I can’t say I know much about Selkie lore – but it's a topic I want to learn more about, and I wasn’t disappointed by A Great Fear of Shallow Living. By bringing modernity to Celtic tradition, In Tandem Theatre Company invites us to question fantasy and reality, through a captivating performance brought to life with splendid live music.
In Celtic myth, a Selkie is a seal-like being which lives in the water, but can shed its coat and step onto land as a beautiful human being. Una is a Selkie on land, who prefers not to return to the sea like her mother and grandmother dearly want her to. This performance tells of Una’s fight to stay on land, in the face of the inevitable urge that draws her back to the water.

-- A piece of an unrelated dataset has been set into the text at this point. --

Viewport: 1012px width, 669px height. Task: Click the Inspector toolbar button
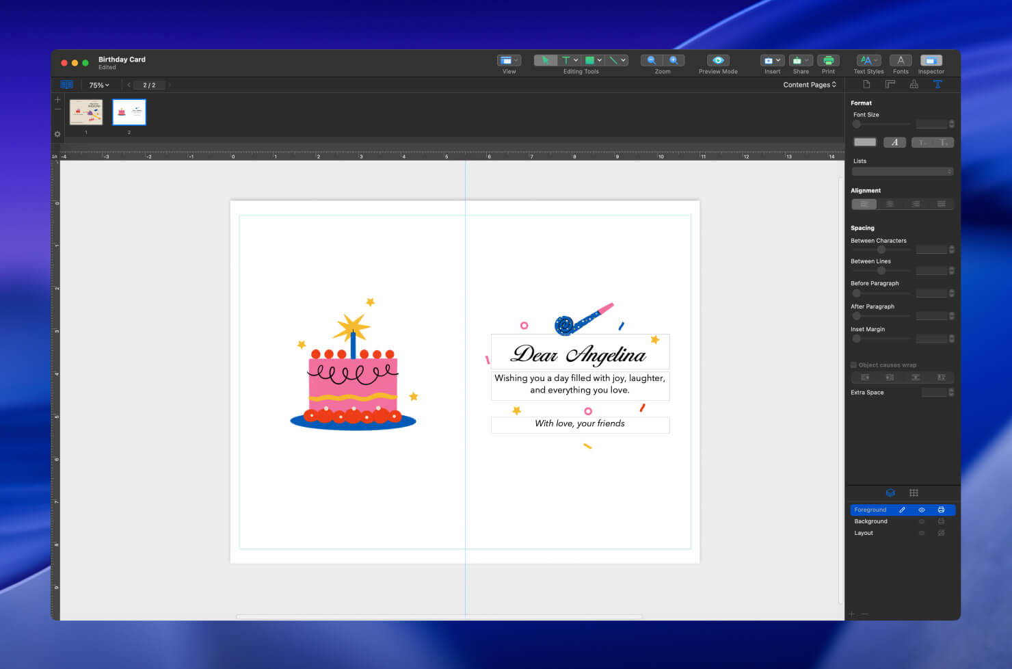point(931,60)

The actors have a wonderful narrative voice, clear and articulate, holding the audience in their story. They summon characters with seeming ease, and the small cast bring a wonderful dynamic to the stage. They are definitely a talented trio of performers, creating a cosy space for the audience to listen. Even as we are welcomed into the auditorium, ambient music sets the scene and creates intimacy, as if we are being told a campfire story.

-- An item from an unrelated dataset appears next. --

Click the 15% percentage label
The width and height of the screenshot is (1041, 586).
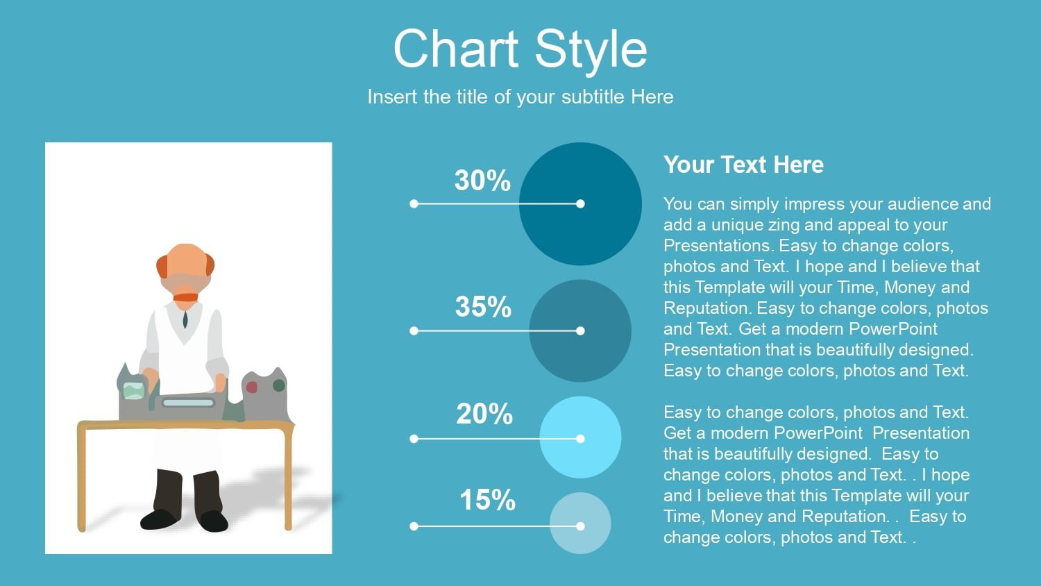(x=488, y=500)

The live music, in fact, is an important element of the whole performance, building an effective and lingering melody that makes A Great Fear of Shallow Living a stand-out show. The sometimes-exaggerated and poetic language may not appeal to everyone, but it didn't obstruct my own engagement with this fascinating tale, and I found myself thoroughly engrossed throughout.
This is a fast-paced show, but certainly not rushed; I was absorbed in the narrative and barely realised when an hour had passed. With a wonderful cast and captivating words, A Great Fear of Shallow Living is a haunting but simultaneously beautiful piece of storytelling, and a well-told tribute to Selkie lore.